I did not ask that question because I was having a crisis in my learning. The contrary was true, I was immensely enjoying the study for the sake of the study itself but I nonetheless felt that something was missing. In that one moment a light shone in my mind that the job of the rabbinic community today is to reinvigorate Jewish life and learning with a mission and a vision. If we can connect the dots from Tanakh to Talmud to Halakhah and frame a picture of a Jewish purpose driven life then we can create a renaissance of Judaism in the modern age.
Rabbi Jonathan Sacks in his newest work, Future Tense, sheds even more light on this initial aha moment I experienced years ago:
"... They mean that Jews must go back to the beginning and to the Hebrew Bible and ask again what it is to be Jewish, part of a singular people in a plural world, conscious at one and the same time of the uniqueness of identity and the universality of the human condition. What is it to be true to your faith and a blessing to others regardless of their faith? That is the Jewish question...The single most important challenge facing the Jewish people, in Israel and the Diaspora, is to recover the Jewish story.

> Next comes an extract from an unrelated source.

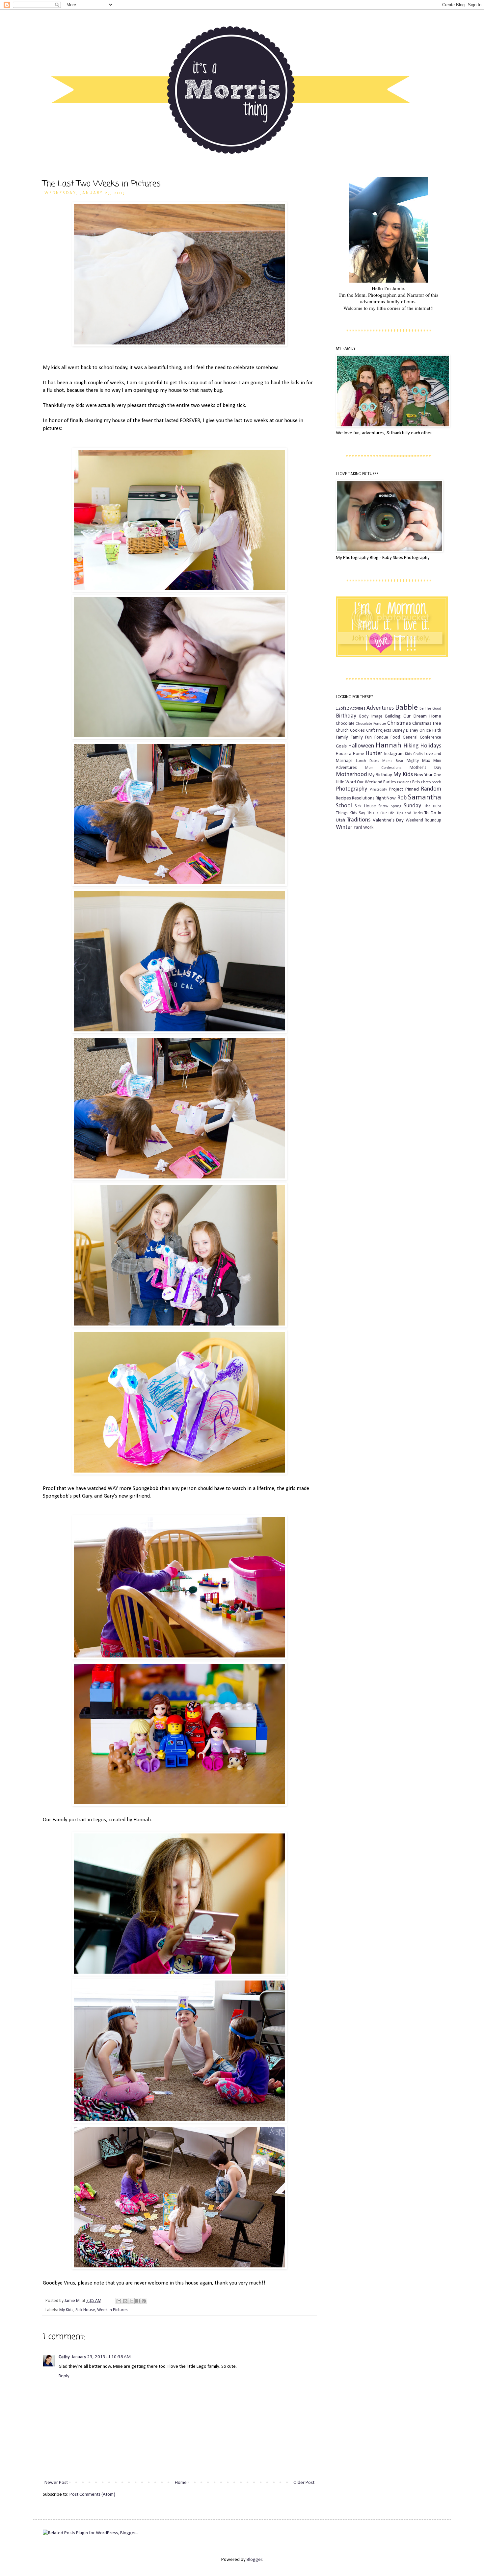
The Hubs (432, 806)
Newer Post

It inspired George Eliot. It inspired Dr. King. The time has come for it to inspire Jews."
It is not always easy to derive meaning from every text that we delve into. Nonetheless, I am in complete agreement with Rabbi Sacks that recovering the Jewish story is the single most important challenge for the Jewish community. In what ways do you connect what you learn to the richness of the Jewish story, to the mission and vision of the Jewish people? How do you reignite your own Jewish imagination towards the great narrative of Am Yisrael?